[Task to carry out]: Each line below must be written out exactly as shown.

===== Data under study

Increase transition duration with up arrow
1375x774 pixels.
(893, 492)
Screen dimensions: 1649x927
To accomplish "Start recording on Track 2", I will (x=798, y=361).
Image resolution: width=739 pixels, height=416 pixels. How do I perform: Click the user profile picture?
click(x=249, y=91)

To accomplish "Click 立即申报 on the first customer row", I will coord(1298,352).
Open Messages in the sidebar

==========

[Exercise response]:
Increase transition duration with up arrow
1375x774 pixels.
(893, 492)
Screen dimensions: 1649x927
To accomplish "Start recording on Track 2", I will (x=798, y=361).
Image resolution: width=739 pixels, height=416 pixels. How do I perform: Click the user profile picture?
click(x=249, y=91)

To accomplish "Click 立即申报 on the first customer row", I will coord(1298,352).
Open Messages in the sidebar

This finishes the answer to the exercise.